## AIM OF THE TASK
Print, unchanged, the line containing "758x579 pixels." along with all lines that follow it to the end of the listing.

## DATA FOR PROCESSING

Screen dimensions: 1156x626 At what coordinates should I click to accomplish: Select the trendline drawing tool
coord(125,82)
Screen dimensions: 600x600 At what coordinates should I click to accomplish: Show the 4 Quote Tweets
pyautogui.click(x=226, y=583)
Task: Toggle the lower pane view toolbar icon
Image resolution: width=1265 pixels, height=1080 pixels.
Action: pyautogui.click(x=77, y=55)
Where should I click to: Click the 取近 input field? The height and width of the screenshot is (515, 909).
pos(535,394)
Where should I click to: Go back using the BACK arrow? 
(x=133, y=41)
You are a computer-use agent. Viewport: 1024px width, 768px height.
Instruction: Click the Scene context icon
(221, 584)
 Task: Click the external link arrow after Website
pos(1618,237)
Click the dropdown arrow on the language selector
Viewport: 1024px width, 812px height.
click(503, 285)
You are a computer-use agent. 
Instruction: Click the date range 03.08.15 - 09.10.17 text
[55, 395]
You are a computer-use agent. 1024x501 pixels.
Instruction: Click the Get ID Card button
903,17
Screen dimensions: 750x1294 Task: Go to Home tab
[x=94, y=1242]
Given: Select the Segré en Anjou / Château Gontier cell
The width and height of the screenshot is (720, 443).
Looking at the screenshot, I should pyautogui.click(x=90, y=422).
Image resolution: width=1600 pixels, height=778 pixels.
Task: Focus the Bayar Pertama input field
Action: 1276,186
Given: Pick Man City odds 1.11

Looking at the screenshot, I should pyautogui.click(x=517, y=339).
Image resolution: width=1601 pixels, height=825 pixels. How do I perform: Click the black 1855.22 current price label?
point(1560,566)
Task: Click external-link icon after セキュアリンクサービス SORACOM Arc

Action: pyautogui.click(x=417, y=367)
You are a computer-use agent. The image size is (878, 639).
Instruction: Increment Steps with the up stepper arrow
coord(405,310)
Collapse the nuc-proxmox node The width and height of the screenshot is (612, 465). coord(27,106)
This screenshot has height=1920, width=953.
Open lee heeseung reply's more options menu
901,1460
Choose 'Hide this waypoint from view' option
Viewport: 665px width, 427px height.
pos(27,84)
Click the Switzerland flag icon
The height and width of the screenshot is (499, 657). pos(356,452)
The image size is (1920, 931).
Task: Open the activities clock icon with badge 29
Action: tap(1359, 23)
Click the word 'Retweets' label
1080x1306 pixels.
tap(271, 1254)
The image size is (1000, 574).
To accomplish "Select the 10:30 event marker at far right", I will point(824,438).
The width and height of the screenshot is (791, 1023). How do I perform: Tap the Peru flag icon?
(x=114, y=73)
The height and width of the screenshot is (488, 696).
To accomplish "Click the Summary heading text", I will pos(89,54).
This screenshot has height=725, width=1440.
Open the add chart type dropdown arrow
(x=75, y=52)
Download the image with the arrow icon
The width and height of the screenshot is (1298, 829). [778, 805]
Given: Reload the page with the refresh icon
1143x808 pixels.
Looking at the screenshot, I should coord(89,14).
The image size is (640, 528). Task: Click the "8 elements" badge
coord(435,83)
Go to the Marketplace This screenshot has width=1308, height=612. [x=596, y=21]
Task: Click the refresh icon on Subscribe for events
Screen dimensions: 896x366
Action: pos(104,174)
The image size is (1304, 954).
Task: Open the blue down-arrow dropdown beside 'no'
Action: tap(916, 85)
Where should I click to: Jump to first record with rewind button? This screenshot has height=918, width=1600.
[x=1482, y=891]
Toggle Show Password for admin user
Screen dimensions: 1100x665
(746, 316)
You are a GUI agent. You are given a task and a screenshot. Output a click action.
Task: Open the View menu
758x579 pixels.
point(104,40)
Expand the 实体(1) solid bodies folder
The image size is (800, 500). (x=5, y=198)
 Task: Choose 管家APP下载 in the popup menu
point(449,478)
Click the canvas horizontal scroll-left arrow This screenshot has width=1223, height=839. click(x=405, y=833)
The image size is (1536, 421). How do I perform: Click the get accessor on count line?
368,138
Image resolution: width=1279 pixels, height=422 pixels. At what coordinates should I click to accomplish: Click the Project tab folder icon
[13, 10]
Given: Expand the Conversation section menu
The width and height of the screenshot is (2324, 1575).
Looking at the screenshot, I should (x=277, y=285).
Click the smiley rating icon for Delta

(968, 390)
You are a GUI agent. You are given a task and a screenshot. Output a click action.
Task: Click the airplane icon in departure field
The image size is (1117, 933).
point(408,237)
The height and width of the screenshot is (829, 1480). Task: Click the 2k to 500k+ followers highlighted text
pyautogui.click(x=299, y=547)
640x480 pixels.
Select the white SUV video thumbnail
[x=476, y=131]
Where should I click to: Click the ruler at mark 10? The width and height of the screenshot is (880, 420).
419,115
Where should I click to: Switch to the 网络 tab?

## RESPONSE TO THIS EXERCISE
758x579 pixels.
point(104,40)
Expand the 实体(1) solid bodies folder
The image size is (800, 500). (x=5, y=198)
 Task: Choose 管家APP下载 in the popup menu
point(449,478)
Click the canvas horizontal scroll-left arrow This screenshot has width=1223, height=839. click(x=405, y=833)
The image size is (1536, 421). How do I perform: Click the get accessor on count line?
368,138
Image resolution: width=1279 pixels, height=422 pixels. At what coordinates should I click to accomplish: Click the Project tab folder icon
[13, 10]
Given: Expand the Conversation section menu
The width and height of the screenshot is (2324, 1575).
Looking at the screenshot, I should (x=277, y=285).
Click the smiley rating icon for Delta

(968, 390)
You are a GUI agent. You are given a task and a screenshot. Output a click action.
Task: Click the airplane icon in departure field
The image size is (1117, 933).
point(408,237)
The height and width of the screenshot is (829, 1480). Task: Click the 2k to 500k+ followers highlighted text
pyautogui.click(x=299, y=547)
640x480 pixels.
Select the white SUV video thumbnail
[x=476, y=131]
Where should I click to: Click the ruler at mark 10? The width and height of the screenshot is (880, 420).
419,115
Where should I click to: Switch to the 网络 tab?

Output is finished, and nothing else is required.